━━━━━ Material for this task ━━━━━

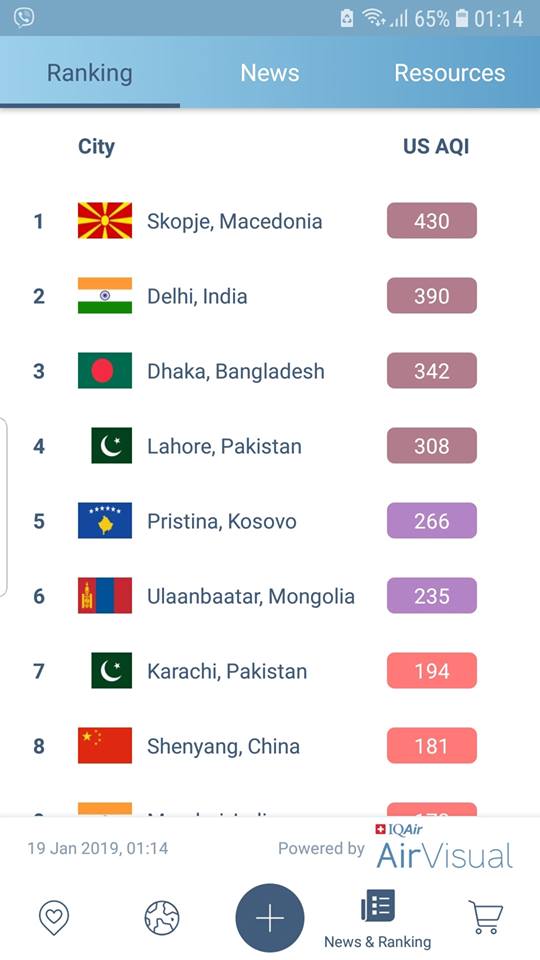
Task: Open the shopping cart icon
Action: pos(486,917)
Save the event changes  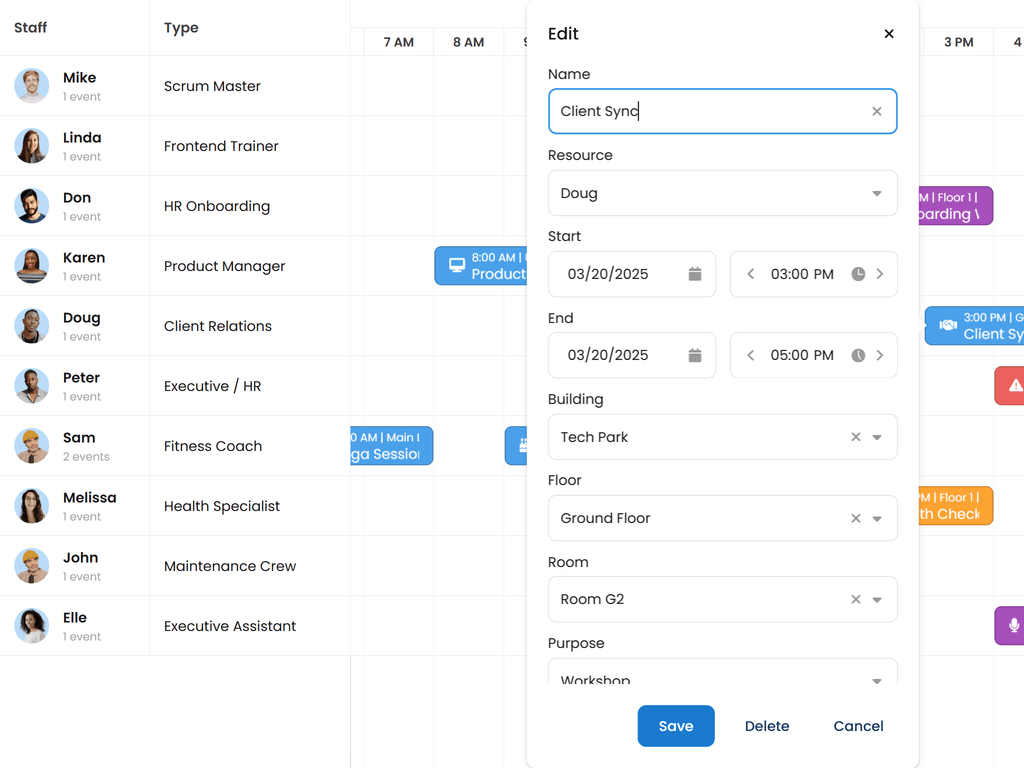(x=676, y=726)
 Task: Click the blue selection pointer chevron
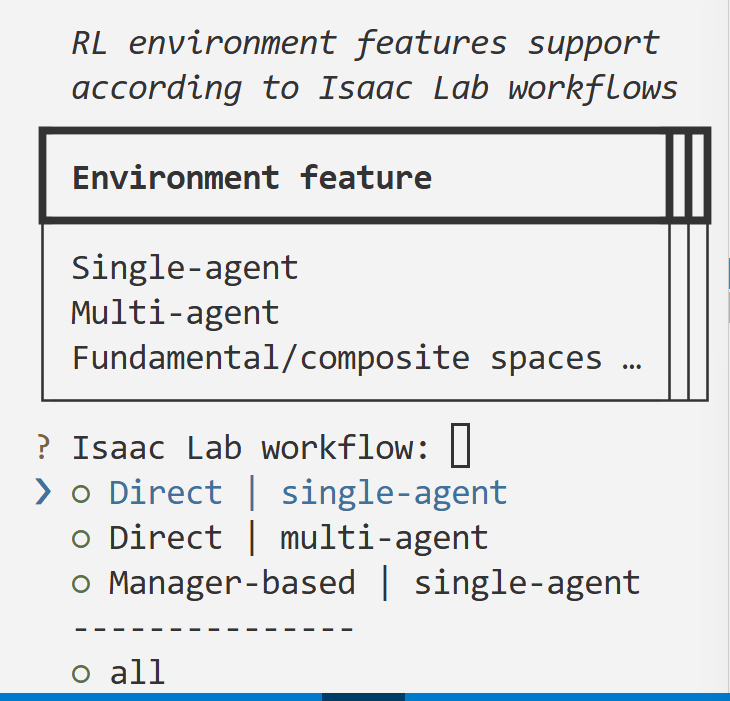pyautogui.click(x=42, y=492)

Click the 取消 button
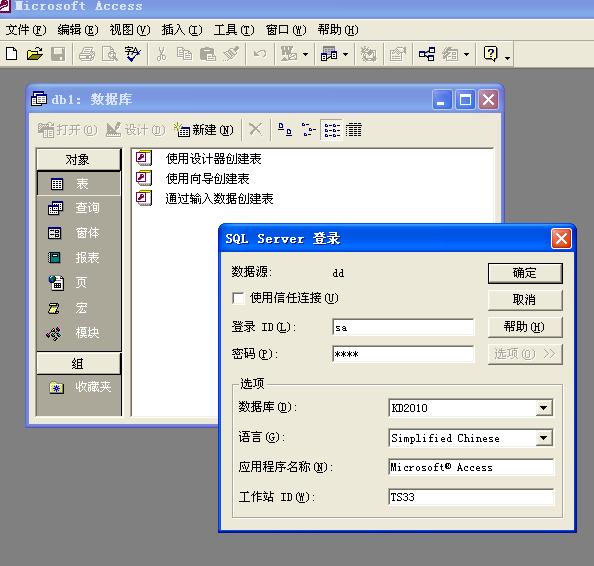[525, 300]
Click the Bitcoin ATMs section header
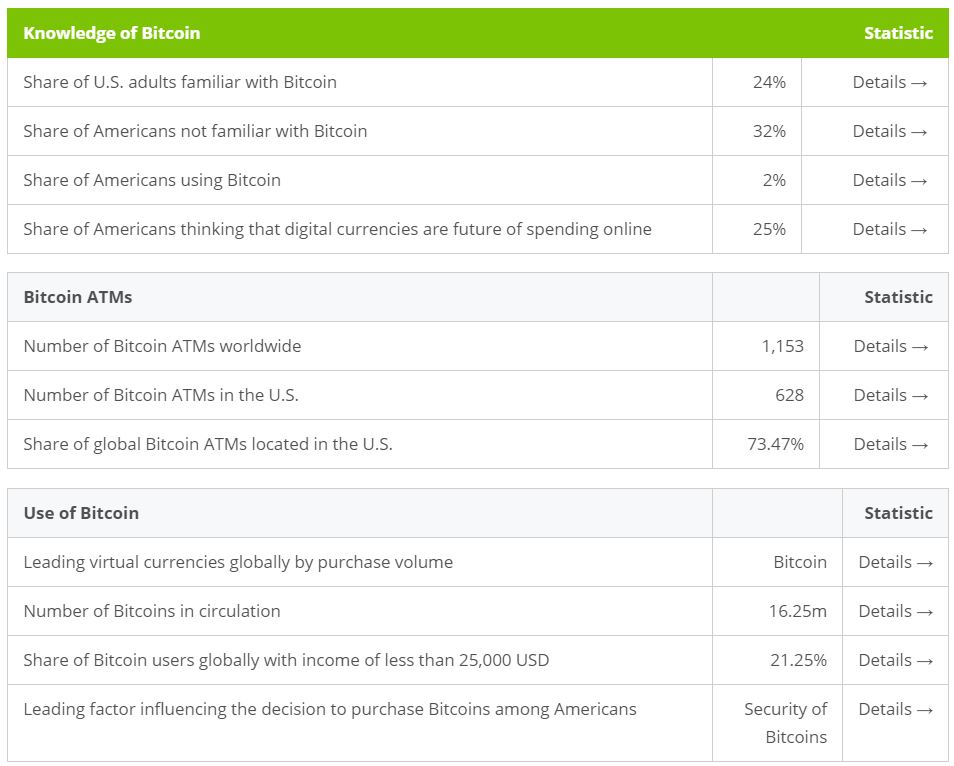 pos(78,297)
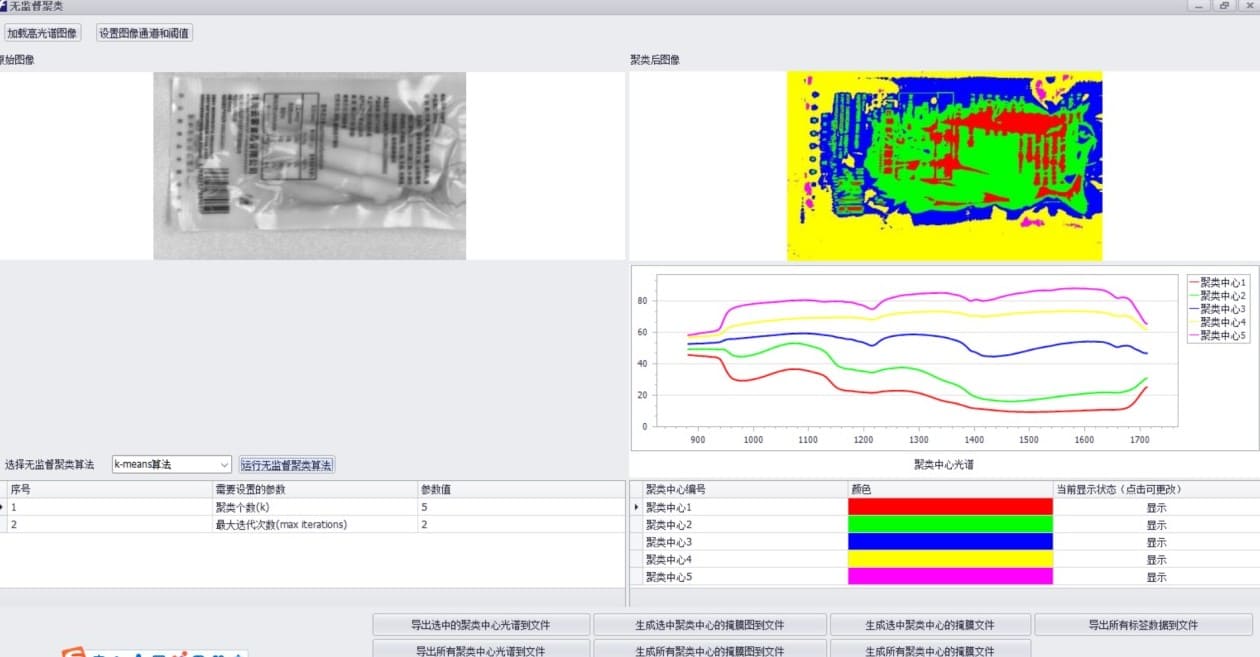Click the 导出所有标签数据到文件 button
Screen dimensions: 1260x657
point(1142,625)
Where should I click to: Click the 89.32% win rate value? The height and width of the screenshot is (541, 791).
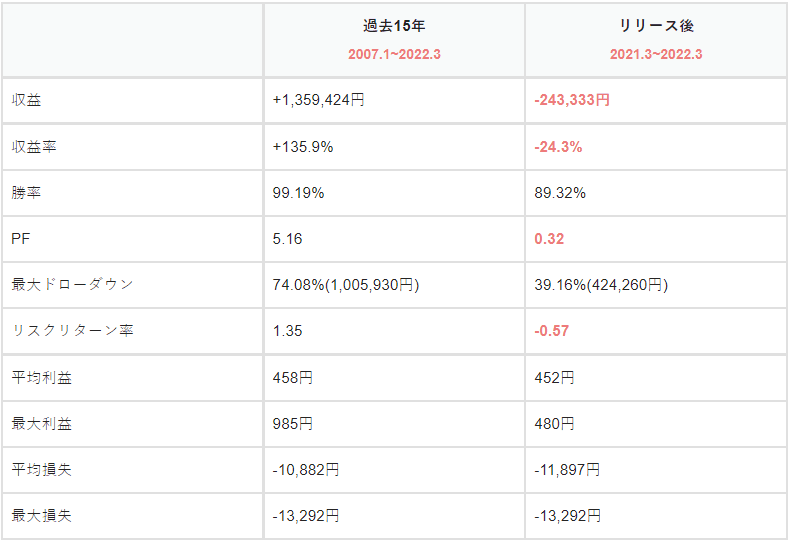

━━━━━

▶ [Aim of the task]:
I would like you to set down the lines above, from the one containing "Click the Bitcoin ATMs section header" to the final line, exactly as written and without pictures.

▶ [Solution for this problem]:
Click the Bitcoin ATMs section header
 pos(78,297)
Click the 导出所有标签数据到文件 button
Screen dimensions: 1260x657
point(1142,625)
Where should I click to: Click the 89.32% win rate value? The height and width of the screenshot is (541, 791).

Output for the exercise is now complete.